Cracked specialise in listicles – 5 Things I Learned Infiltrating a Paranormal Convention, 5 Weird Ways You Didn’t Realize TV Is Sexist, you know the sort of thing. A recent article is the excellent We Met Syria’s War Refugees: 7 Awful Things They Told Us. It’s from September this year, but readers may not have seen it. It’s well worth a read – and, a weep – but I’ll just quote

#1. People Are Helping (And You Can Too)
Let’s give credit where credit’s due: Plenty of folks in Europe have been unbelievably awesome to the refugees flooding into their countries. German police in Munich actually had to ask people to stop sending in aid donations, because they were too “overwhelmed” to process everything they’d received. Thousands of people in the U.K. have volunteered to host refugees in their homes. But it isn’t enough… And the truth is, most countries don’t open their borders until the citizens raise enough of a stink to overcome the stink being raised by the opposition. While the E.U. floundered for a while at how to deal with the whole mess, they recently passed a sweeping plan that will rehome 150,000-plus new refugees. European members of parliament credited citizens getting super pissed off with shaming the government into doing the right thing.

Read more here.

Refugees in Lesbos

Calais is, of course, only one of several places along Europe’s borders where refugees gather. Another is Lesbos, where some people making the dangerous crossing from Turkey in flimsy boats end up. Many don’t make it, and drown at sea. Conditions on Lesbos are appalling. The island cannot cope with the numbers of refugees arriving. A few volunteer organisations try to help as best they can, but provision is woefully inadequate.

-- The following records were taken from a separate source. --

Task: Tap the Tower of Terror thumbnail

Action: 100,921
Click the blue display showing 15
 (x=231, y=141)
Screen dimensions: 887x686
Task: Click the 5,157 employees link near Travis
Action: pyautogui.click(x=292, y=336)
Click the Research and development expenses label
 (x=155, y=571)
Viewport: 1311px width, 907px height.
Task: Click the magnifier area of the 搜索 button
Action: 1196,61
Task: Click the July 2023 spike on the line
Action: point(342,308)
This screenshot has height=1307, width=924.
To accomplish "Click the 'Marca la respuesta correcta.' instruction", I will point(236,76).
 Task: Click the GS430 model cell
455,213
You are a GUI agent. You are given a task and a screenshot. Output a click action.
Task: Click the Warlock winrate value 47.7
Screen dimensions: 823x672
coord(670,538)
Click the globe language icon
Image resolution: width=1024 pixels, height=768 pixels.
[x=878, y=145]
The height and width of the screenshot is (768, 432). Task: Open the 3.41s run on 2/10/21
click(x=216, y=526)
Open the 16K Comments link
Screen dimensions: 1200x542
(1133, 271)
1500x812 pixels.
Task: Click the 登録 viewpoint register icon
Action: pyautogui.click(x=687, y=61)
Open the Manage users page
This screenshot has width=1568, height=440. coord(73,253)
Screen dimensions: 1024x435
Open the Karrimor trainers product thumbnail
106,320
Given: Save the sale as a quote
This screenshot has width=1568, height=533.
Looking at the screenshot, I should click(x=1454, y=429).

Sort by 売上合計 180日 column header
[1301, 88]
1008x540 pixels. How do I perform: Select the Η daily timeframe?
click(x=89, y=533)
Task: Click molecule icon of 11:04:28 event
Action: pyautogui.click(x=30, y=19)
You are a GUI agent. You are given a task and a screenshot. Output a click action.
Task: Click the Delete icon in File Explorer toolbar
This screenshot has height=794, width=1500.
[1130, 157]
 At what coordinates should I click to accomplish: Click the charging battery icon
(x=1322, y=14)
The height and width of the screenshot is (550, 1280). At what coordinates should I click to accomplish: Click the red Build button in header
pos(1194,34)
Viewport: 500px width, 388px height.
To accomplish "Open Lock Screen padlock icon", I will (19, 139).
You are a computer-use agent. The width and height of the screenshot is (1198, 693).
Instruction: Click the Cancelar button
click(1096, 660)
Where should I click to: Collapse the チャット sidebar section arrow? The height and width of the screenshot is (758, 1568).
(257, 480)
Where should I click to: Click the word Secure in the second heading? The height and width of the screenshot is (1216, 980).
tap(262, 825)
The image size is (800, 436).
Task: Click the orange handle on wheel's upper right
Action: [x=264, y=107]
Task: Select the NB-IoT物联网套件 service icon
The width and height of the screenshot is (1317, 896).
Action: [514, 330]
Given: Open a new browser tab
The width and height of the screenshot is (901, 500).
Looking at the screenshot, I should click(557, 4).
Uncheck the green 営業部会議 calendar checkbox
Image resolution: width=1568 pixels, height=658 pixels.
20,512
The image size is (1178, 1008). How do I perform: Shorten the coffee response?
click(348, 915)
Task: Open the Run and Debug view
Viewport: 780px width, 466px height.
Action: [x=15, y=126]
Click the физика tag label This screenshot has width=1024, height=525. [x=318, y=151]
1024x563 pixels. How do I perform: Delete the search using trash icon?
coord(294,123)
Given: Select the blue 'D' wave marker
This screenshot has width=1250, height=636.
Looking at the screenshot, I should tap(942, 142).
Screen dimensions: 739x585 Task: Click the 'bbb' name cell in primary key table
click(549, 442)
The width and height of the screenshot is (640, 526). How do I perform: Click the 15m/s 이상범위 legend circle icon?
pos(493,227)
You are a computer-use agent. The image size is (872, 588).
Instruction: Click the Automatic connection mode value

“There are thousands of children here and their feet are literally rotting, they can’t keep dry, they have high fevers and they’re standing in the pouring rain for days on end. You have one month guys, and then all these people will be dead”.

Those were the final words of Dr Linda on the phone, a doctor that our volunteer organisations (Help Refugees and CalAid) had asked to fly out to Lesbos in response to an emergency cry for help from an overwhelmed volunteer on the ground…

The situation in Moria [a refugee camp on Lesbos] is utterly catastrophic. I’ve had people holding half dead babies up to me the whole day and we have nowhere to send them. All the NGOs are inside and doctors only rarely come out. Tomorrow will be a disaster, there are no dry clothes for anyone, no shelter, there are children sleeping in bin bags, no food, no blankets, no diapers for babies. No access to drinking water for the people at the back of the line, people will sleep in the wet and cold tonight in the open air, half the people will wake up sick, some will die.

You can read more here.

Want to help? How to Help Refugees has a list of all the organisations working on Lesbos, and information about how to get involved.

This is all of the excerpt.